Me: What do you want to know?
Alana: Where did you meet him?
Me: At a dance in college.
Katie: What does he do?
Me: He's a lawyer.
Students: A lawyer?
Kailey: Oh, then he's not a nerd. Lawyers are, like, hardcore.
[JJD: This one should get an A.]
Cody: Yeah, they're real.
[JJD: True. But are we hot like vampires and werewolves? Hard to say...]
Ali: You should invite him to Homecoming!
Steven: Call him up right now and ask him.
Bri: We'll pay for his plane ticket!
[JJD: Because that wouldn't be awkward.]
Me: He's a work right now.
Zach: So are you! Call him!
Kailey: At least get married to him, Ms. Waterhouse.
Me: We're just friends.
Cody: That can change.
Kate: Yeah, what if he was, like, dying and he then he like, realized that he loved you, and then he called you up and was all like (in a deep voice), "Miss Waterhouse, I'm dying. I love you. Let's get married."
Everyone: (Laughs)
Me: (Laughing too) I like how you think he calls me "Miss Waterhouse," Kate.
[JJD: Looks like somebody's got a new blog alias!]
Students (including Kate): (Laugh)Me: Yes, and I call him "Mr. Davis."
Katie and Alana: Like Mr. Darcy!
Katie: He could be your Mr. Darcy, Miss Waterhouse.

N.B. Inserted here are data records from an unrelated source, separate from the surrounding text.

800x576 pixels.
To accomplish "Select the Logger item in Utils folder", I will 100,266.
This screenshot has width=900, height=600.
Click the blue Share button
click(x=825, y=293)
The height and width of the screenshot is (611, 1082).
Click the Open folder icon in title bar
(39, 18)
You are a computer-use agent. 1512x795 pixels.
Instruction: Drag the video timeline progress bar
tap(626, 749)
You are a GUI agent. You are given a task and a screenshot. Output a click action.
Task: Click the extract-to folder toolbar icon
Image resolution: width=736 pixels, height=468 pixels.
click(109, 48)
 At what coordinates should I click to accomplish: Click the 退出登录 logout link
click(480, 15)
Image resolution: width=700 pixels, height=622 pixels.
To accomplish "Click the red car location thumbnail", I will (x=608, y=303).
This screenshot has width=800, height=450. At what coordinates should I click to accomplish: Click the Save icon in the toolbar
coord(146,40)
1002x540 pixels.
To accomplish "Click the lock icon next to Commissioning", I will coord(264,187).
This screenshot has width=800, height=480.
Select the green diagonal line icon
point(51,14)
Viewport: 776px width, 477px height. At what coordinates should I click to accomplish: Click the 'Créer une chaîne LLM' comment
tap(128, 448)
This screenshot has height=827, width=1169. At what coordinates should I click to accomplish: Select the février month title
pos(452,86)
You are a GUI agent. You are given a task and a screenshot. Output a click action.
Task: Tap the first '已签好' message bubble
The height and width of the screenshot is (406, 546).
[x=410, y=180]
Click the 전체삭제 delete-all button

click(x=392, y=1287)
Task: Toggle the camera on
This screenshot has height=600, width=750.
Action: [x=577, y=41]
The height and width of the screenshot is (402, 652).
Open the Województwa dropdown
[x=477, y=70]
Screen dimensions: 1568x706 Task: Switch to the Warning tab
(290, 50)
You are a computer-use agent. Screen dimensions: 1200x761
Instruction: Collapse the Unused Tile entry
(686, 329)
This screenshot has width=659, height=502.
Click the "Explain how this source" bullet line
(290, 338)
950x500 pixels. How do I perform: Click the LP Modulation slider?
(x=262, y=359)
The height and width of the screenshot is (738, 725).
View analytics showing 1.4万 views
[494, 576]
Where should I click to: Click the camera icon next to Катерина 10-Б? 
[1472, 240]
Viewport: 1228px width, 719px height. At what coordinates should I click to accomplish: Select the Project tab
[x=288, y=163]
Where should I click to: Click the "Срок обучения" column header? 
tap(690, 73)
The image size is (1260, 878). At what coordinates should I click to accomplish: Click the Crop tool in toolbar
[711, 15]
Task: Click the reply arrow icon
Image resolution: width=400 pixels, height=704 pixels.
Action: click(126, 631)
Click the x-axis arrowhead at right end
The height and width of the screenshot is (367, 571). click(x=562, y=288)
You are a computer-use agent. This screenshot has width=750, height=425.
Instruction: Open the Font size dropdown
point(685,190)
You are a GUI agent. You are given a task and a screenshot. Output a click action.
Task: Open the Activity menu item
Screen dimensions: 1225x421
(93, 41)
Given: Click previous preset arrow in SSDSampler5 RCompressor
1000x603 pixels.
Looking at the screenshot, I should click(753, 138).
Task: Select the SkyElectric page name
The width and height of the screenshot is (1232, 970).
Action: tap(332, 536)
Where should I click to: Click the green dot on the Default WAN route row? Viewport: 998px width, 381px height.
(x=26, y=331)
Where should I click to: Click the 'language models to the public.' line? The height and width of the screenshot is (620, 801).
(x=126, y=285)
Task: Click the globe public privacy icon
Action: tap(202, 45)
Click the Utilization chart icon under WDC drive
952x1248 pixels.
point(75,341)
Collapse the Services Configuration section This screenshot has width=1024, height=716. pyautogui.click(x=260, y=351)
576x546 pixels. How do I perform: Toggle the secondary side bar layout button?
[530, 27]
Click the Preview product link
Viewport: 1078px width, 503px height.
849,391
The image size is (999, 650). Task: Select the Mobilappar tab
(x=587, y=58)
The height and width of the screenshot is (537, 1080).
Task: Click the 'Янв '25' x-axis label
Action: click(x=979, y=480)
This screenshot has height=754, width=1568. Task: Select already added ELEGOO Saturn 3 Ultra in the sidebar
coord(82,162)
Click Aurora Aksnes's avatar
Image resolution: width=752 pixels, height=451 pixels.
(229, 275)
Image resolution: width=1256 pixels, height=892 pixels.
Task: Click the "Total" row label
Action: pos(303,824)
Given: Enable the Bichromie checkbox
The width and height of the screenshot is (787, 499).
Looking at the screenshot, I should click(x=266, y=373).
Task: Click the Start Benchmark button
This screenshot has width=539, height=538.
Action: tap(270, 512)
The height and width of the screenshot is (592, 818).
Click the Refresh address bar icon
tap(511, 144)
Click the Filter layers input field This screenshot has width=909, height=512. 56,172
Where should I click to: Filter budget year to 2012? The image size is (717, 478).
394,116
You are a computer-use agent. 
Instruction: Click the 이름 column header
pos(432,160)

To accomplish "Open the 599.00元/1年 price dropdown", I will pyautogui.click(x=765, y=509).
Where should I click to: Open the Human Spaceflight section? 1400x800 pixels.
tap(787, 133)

[JJD: I like the casting choice, but this is never going to work unless I have an adequate Pemberly, complete with a pond that I can be climbing out of (in dripping trowsers and undershirt) just when Miss Waterhouse arrives...]
And... scene.
2 comments:
I probably should have commented on Amanda's original post, but this conversation makes me love you both the more for it. Ah! Highschool!
Dear Mr. Darcy... er....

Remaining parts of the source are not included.